BEGIN Material for this exercise
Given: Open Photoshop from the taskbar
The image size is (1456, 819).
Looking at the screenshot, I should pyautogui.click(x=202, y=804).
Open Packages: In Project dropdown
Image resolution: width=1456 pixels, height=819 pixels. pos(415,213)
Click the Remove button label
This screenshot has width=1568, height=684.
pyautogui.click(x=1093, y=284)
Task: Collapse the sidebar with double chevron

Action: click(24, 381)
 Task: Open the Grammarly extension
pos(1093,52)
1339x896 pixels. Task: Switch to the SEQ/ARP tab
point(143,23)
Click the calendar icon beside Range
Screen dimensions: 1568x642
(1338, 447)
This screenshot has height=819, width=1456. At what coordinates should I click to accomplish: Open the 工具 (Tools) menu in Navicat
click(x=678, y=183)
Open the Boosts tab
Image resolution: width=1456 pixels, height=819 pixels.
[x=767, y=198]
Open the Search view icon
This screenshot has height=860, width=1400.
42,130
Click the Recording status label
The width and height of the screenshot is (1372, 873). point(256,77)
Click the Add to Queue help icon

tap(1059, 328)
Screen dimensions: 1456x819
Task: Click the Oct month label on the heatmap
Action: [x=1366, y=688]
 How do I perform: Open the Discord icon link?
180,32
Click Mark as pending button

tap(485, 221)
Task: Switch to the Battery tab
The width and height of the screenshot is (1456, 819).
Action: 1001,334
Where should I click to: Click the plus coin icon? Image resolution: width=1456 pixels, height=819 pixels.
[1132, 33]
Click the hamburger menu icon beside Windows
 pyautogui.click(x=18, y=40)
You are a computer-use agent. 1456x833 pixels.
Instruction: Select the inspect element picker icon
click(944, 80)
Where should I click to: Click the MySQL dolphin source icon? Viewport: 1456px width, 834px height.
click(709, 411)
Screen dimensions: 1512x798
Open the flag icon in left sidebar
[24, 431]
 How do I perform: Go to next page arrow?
END Material for this exercise
• Problem statement
Including any blank lines, repeat the data exactly.

• Task response
Given: Open Photoshop from the taskbar
The image size is (1456, 819).
Looking at the screenshot, I should pyautogui.click(x=202, y=804).
Open Packages: In Project dropdown
Image resolution: width=1456 pixels, height=819 pixels. pos(415,213)
Click the Remove button label
This screenshot has width=1568, height=684.
pyautogui.click(x=1093, y=284)
Task: Collapse the sidebar with double chevron

Action: click(24, 381)
 Task: Open the Grammarly extension
pos(1093,52)
1339x896 pixels. Task: Switch to the SEQ/ARP tab
point(143,23)
Click the calendar icon beside Range
Screen dimensions: 1568x642
(1338, 447)
This screenshot has height=819, width=1456. At what coordinates should I click to accomplish: Open the 工具 (Tools) menu in Navicat
click(x=678, y=183)
Open the Boosts tab
Image resolution: width=1456 pixels, height=819 pixels.
[x=767, y=198]
Open the Search view icon
This screenshot has height=860, width=1400.
42,130
Click the Recording status label
The width and height of the screenshot is (1372, 873). point(256,77)
Click the Add to Queue help icon

tap(1059, 328)
Screen dimensions: 1456x819
Task: Click the Oct month label on the heatmap
Action: [x=1366, y=688]
 How do I perform: Open the Discord icon link?
180,32
Click Mark as pending button

tap(485, 221)
Task: Switch to the Battery tab
The width and height of the screenshot is (1456, 819).
Action: 1001,334
Where should I click to: Click the plus coin icon? Image resolution: width=1456 pixels, height=819 pixels.
[1132, 33]
Click the hamburger menu icon beside Windows
 pyautogui.click(x=18, y=40)
You are a computer-use agent. 1456x833 pixels.
Instruction: Select the inspect element picker icon
click(944, 80)
Where should I click to: Click the MySQL dolphin source icon? Viewport: 1456px width, 834px height.
click(709, 411)
Screen dimensions: 1512x798
Open the flag icon in left sidebar
[24, 431]
 How do I perform: Go to next page arrow?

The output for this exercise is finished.